● What you need to do: Scan the data, and whenever a line contains "click", copy it.
───── Records for this task
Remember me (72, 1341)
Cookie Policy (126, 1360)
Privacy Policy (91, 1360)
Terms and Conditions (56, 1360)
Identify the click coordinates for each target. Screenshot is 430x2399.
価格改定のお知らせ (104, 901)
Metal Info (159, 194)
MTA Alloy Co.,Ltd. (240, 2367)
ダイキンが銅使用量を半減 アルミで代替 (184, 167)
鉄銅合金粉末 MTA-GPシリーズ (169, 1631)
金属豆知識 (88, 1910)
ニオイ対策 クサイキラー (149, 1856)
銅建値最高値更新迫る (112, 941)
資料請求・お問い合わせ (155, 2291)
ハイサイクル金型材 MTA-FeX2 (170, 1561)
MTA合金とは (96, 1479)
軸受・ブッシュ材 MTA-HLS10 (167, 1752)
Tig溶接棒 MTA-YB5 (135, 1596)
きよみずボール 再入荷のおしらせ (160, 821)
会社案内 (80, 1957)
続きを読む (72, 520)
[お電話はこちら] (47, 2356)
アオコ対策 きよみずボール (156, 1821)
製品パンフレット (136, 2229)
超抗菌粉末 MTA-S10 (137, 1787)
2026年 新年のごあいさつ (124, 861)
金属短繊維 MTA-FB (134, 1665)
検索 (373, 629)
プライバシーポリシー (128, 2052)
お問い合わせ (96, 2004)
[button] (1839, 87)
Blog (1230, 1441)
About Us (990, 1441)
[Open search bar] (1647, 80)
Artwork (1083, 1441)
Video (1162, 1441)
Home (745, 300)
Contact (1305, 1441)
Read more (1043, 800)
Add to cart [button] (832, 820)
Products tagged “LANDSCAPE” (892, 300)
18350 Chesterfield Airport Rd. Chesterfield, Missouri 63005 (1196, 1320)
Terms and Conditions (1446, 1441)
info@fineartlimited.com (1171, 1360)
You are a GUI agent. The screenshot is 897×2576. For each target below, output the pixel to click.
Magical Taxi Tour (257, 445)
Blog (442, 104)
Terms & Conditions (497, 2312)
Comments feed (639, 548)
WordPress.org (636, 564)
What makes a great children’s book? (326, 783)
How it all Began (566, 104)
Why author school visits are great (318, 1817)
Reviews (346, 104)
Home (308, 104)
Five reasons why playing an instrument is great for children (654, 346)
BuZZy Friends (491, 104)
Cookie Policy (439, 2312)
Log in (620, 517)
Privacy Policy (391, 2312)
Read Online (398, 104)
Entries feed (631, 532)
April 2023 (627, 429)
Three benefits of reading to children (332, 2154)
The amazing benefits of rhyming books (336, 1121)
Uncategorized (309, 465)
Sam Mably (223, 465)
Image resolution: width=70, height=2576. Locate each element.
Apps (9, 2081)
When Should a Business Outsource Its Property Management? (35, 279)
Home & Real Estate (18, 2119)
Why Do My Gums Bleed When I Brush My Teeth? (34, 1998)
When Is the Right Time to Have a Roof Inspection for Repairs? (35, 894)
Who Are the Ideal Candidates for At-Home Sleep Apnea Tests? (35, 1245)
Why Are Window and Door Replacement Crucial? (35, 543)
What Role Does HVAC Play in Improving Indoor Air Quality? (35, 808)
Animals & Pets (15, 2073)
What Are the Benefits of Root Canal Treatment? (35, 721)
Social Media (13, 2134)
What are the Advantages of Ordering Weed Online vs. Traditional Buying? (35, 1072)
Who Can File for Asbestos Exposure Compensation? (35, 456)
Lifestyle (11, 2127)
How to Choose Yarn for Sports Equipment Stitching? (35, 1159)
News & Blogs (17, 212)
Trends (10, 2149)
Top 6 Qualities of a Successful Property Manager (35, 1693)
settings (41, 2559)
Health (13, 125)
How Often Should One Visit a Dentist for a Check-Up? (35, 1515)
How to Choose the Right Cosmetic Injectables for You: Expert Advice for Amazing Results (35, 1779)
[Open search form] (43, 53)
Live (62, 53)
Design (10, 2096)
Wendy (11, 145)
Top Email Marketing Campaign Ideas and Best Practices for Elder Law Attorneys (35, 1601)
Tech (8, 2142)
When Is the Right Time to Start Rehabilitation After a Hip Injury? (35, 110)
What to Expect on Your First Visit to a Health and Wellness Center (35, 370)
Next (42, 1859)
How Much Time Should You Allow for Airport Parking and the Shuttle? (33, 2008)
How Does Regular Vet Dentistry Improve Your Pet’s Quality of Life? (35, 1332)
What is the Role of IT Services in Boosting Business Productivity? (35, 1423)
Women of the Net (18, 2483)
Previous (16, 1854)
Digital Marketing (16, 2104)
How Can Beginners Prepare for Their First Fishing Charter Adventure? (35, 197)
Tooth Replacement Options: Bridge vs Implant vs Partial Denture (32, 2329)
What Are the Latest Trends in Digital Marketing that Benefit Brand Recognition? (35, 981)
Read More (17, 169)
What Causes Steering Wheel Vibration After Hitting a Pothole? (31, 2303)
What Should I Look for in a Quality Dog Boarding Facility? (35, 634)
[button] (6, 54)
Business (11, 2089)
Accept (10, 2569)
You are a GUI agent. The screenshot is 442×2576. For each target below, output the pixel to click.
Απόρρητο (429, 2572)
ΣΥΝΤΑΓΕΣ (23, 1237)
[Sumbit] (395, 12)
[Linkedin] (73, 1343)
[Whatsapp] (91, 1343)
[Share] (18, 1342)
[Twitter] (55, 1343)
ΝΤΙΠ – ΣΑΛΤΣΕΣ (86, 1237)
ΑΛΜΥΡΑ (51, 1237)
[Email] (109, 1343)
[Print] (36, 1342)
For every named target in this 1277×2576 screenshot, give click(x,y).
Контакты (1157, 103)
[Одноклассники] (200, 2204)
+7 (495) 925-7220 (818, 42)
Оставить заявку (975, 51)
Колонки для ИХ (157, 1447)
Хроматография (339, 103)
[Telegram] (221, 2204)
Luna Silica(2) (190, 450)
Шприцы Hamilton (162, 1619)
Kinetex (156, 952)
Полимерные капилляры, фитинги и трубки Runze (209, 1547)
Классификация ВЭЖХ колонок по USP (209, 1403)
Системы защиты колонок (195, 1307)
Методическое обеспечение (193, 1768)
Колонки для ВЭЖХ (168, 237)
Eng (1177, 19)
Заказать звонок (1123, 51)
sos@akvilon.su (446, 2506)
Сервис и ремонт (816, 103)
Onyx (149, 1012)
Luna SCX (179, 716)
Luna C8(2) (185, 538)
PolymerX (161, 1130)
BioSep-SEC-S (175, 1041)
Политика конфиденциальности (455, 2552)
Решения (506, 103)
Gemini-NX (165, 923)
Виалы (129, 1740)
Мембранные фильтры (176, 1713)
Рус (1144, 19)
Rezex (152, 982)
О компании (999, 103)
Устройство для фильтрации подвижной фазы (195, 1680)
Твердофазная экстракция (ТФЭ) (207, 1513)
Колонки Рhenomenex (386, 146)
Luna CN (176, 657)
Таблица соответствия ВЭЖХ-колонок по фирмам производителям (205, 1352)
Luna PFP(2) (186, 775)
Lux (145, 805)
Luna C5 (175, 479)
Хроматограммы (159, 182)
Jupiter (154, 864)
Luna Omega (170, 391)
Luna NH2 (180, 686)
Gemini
──────────
● Answer box:
Identify the click coordinates for each target. Screenshot is 430x2399.
You are a GUI agent. The screenshot is 897×2576. For each target below, output the pixel to click.
You are a GUI agent. The screenshot is 442×2576. For each target below, output the pixel to click.
For every named target in this 1277×2576 screenshot, give click(x,y).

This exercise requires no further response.